Виктория вошла в комнату семенящим шагом ребенка, с опаской взирая на перегруженный поднос. Она умудрилась взгромоздить на него все, что обнаружила на кухне. Все, кроме кефира и черного хлеба. Подобная разборчивость наверняка возмутила бы деда. И кефир, и «черняшку» он ставил превыше всего. У Виктории были иные приоритеты.
— Однако бардачок у вас, господин министр! В прихожей на полу кепка, в раковине тарелки немытые, ложки.
— Я называю это уютом, — возразил Валентин.
— Хорошенький уют! Пыль да тараканы. — Она поставила поднос на журнальный столик. Не глядя на него, кротко спросила:
— И что теперь? Будем трескать?
Ему показалось, что она вот-вот рассмеется. Валентин невольно улыбнулся.
Это и впрямь заражало. А он-то полагал, что давным-давно обзавелся иммунитетом против веселья. Выходит, нет. Чертова смешинка прокралась и в него. Виктория подняла голову, и Валентин разглядел, что глаза у нее рыжеватые. Оттого, вероятно, и рождалась иллюзия огня. Впрочем, почему иллюзия? Что-то в глубине этих глаз действительно тлело и разгоралось. Какие-то неясные всполохи, брызги крохотных бенгальских огней. Подобные глаза — подарок судьбы. Может, на сотню один раз и встретишь.
— Разумеется, будем! И трескать и шамать — и все остальное. Тем более что подобного я и сам не ожидал. — Он кивнул на поднос. — Скажи на милость, где ты отыскала колбасу? Распотрошила какой-нибудь дедовский тайник?
— Ничего не знаю ни про какие тайники, — скороговоркой выпалила она. — Знаю только, что пиво тортом не закусывают.
— Э-э, нет! Так у нас дело не пойдет. Про пиво я тебе сразу сказал: напиток алкогольный, не для детей! — Валентин потянулся к подносу и тотчас получил шлепок по руке.
— Это ведь «Невское», мое любимое! — Соседка плаксиво скривила губы. — Я обязательно должна его попробовать.
В течение следующих минут Валентину пришлось убедиться, что в пиве она и впрямь разбирается.
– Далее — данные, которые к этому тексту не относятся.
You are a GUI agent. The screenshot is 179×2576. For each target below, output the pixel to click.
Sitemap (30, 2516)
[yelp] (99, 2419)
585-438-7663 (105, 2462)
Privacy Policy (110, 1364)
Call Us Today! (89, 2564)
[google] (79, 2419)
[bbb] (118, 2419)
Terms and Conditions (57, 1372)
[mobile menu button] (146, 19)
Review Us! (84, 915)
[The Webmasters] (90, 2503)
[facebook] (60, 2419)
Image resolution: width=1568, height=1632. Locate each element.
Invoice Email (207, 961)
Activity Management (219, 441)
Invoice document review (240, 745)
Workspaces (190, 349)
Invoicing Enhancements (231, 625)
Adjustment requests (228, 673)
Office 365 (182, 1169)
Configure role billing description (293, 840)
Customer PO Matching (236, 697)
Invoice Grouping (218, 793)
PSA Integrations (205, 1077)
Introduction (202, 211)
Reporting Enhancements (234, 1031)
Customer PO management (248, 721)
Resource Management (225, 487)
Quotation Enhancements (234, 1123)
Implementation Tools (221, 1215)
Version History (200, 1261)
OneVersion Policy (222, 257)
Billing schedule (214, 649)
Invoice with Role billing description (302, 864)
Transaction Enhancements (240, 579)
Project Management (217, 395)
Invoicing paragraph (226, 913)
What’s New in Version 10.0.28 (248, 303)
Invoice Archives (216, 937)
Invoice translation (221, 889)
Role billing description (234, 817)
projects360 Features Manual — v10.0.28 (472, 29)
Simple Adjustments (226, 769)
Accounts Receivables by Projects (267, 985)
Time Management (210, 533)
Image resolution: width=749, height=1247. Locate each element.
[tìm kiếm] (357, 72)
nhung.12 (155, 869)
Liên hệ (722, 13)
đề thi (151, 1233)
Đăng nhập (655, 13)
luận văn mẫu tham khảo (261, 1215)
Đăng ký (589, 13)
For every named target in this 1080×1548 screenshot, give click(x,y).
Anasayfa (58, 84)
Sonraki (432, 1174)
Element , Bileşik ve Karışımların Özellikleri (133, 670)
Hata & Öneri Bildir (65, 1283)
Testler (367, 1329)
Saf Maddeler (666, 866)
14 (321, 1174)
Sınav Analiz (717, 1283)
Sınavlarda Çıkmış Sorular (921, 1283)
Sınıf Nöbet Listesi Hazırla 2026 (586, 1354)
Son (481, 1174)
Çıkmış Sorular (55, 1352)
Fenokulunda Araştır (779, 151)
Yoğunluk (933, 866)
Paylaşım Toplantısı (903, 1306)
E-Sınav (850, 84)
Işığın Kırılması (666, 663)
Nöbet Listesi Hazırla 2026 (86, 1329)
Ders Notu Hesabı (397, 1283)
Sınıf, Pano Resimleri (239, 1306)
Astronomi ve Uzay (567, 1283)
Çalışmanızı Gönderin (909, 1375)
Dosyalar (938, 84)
Как, впрочем, и в тортах с конфетами, в женских прическах, импортных шампунях и многом-многом другом.
Развалившись на диване, они похрустывали рассыпающимися кусочками торта, прихлебывали остывающий чай. Необходимости в телевизоре не возникло. Опустошая поднос, Виктория успевала тараторить и за телевизор и за радио одновременно, вещая о своих любимых книжках, о кино, о Киркорове и девках-оторвах из «Тату», о душечке Михалкове и десятках прочих вещей. К моменту, когда они насытились, Валентин знал о ней практически все. Похлопав себя по животу, он удовлетворенно констатировал:
— На пиво нас, пожалуй, уже не хватит.
— Еще чего! — Она хищным движением схватила бутылку.